As far as the Spiritual aspect goes, I have been a church goer all my life. My family attended church at least 1-2 times per week, every week growing up. We attended 2 different penecostal churches and I had a very charismatic upbringing. It wasn't until I was a teenager that I really took my personal relationship with God very seriously and starting pursuing him myself. It was then that I realized the faith of my parent's wasn't enough to save me and I had to have my own relationship with Jesus Christ in order to be saved. Once I did so, allowing God to be in charge has been my biggest struggle. It's so easy to try and direct your life the way you see fit, but God's plan can be so much greater and more rewarding then we could ever imagine. I had no idea where life was going to lead me when I began my journey with God, and I still don't know where he's going to lead, but I'm trusting that he is in charge. I try to listen for his direction and take his lead, being extra careful to not trust my own instincts over his guidance. It's definitely not easy, but I'm working on it.

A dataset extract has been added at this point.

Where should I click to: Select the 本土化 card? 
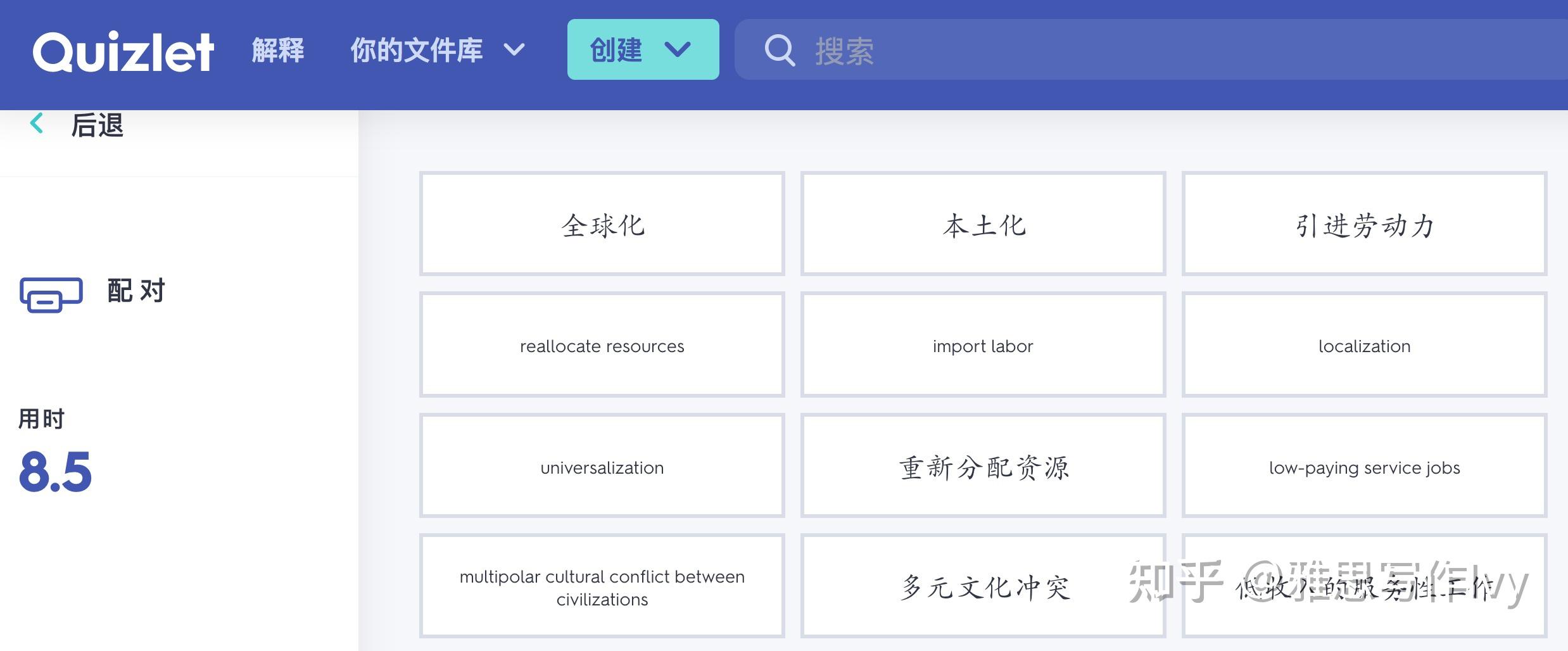pos(983,224)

I hope that this blog will help me to grow spiritually in ways that I wouldn't see otherwise. My plan is to use it as a tool to organize my thoughts on different subjects and that it will help me to learn more about my own thought processes. If anyone choses to read this, I hope that you are able to get something out of it and that somehow, God challenges you to grow spiritually in your own life.
2 comments:
I'm excited to continue reading what you post. Also excited for you as you continue to discover the path God has for you and your family!
Charity,im so interested in reading all your blogs.also am interested on how to do some my self.with that bein said,GOD is amazing & the path he takes us on is equally amazing.what we think it may be is possibly not even close to what it will be.releasing contriol of our will & allowing GOD to be in charge is the key. be blessed as you continue on your journey..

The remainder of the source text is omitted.